Accordingly, stations that are going to create a beam link can
easily exchange a pattern index.
[0104] FIG. 9 illustrates an example schedule for exchange of
uni-directional tracking signals according to an embodiment of the
present invention.
[0105] In many cases where a wireless solution is used for PC
peripherals, a number of stations around a PC can simultaneously
communicate via the PC. In this case, it is inefficient to perform
beam tracking on each individual link.
[0106] As shown in FIG. 9, a transmitter station A may emit a beam
pattern once and receiver stations may then provide feedback in a
predetermined time 330. When the transmitter station A emits a beam
pattern for beam tracking after data transmission 300, 315, and 325
is completed, peripheral devices B, C, and E participate in a beam
tracking procedure at once. This method makes it possible to
receive as much feedback as possible through one search.
[0107] To accomplish this, it is necessary to allocate a beacon
signal to which a time interval for search and tracking or the like
is allocated. In addition, relevant stations need to be prepared to
feed a beam pattern index back in a time allocated to the beacon
signal.
[0108] FIG. 10 illustrates an example of a general schedule for
exchange of bi-directional tracking signals.
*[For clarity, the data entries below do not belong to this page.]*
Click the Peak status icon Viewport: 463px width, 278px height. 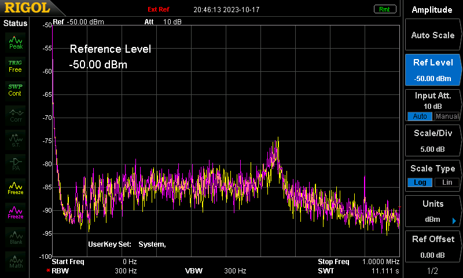tap(16, 42)
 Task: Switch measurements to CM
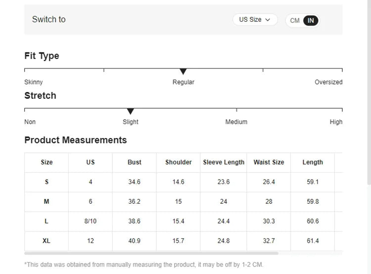(x=295, y=21)
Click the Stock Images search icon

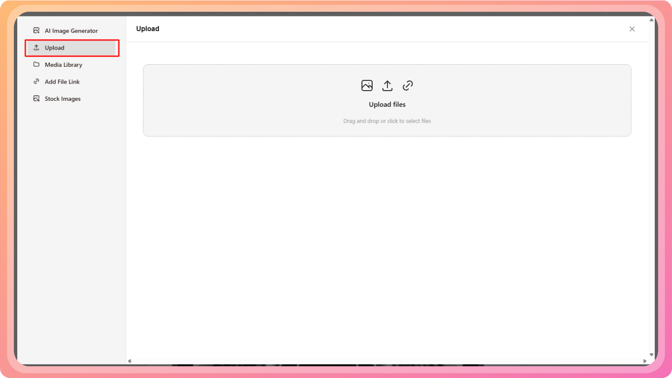(37, 99)
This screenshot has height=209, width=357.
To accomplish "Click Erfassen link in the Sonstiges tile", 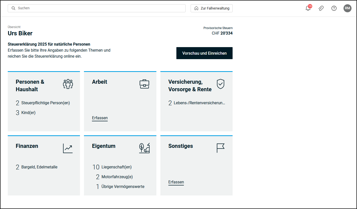I will (x=176, y=182).
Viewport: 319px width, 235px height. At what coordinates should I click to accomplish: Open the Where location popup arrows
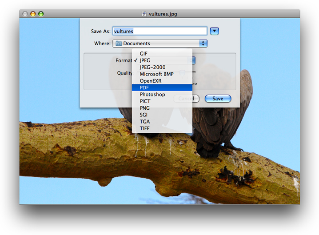pos(203,44)
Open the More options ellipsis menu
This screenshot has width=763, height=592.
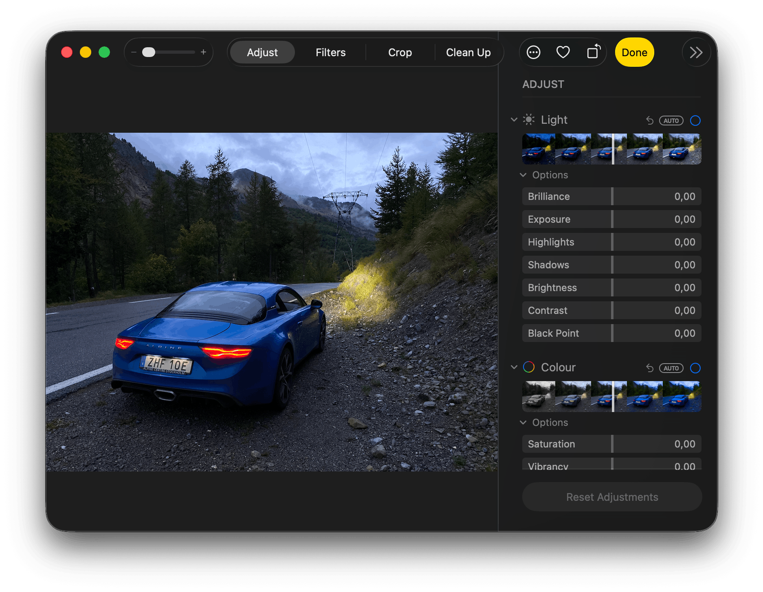click(x=533, y=53)
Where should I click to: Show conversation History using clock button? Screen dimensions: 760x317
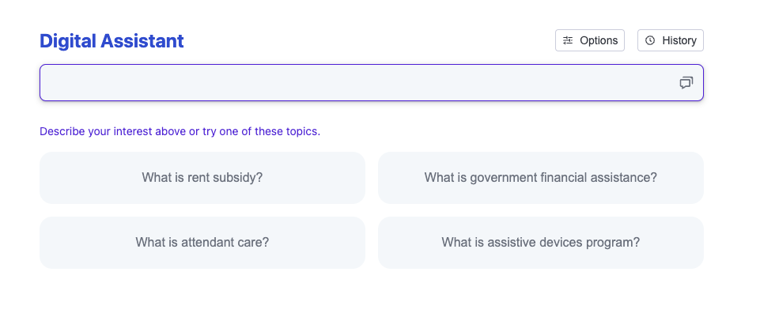(650, 40)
[0109] Beam tracking between a station A and a station B is
performed, independently of the remaining stations C, D, E, and F,
in a predetermined time 410 after data transmission 400 is
completed. Beam tracking between the station A and the station D is
also performed, independently of the remaining stations A, B, E,
and F, in a predetermined time 420 after data transmission 415 is
completed. Similarly, beam tracking between the station E and the
station F is also performed, independently of the remaining
stations A, B, C, and D, in a predetermined time 430 after data
transmission 425 is completed. If the number of beam links in the
network is too large, this method is not efficient since the time
required to perform beam search and tracking may be too long.
[0110] FIG. 11 illustrates an example schedule for exchange of
bi-directional tracking signals according to another embodiment of
the present invention.
[0111] If a sub-channel for beam search is defined for each
station, it is possible to simultaneously perform beam search and
beam tracking of a number of links. This can save channel time.
[0112] As shown in FIG. 11, after data transmission 500, 515, and
525 is completed, stations can simultaneously perform beam tracking
using respective sub-channels allocated to the stations in
predetermined times 510, 520, and 530. In the case where the
channel time is not sufficient for a specific station to emit all
beam patterns, the station may separately emit beam patterns
instead of emitting the beam patterns at once.
[0113] FIG. 12 illustrates an example frequency band in which each
station emits a beam pattern in the example of FIG. 11.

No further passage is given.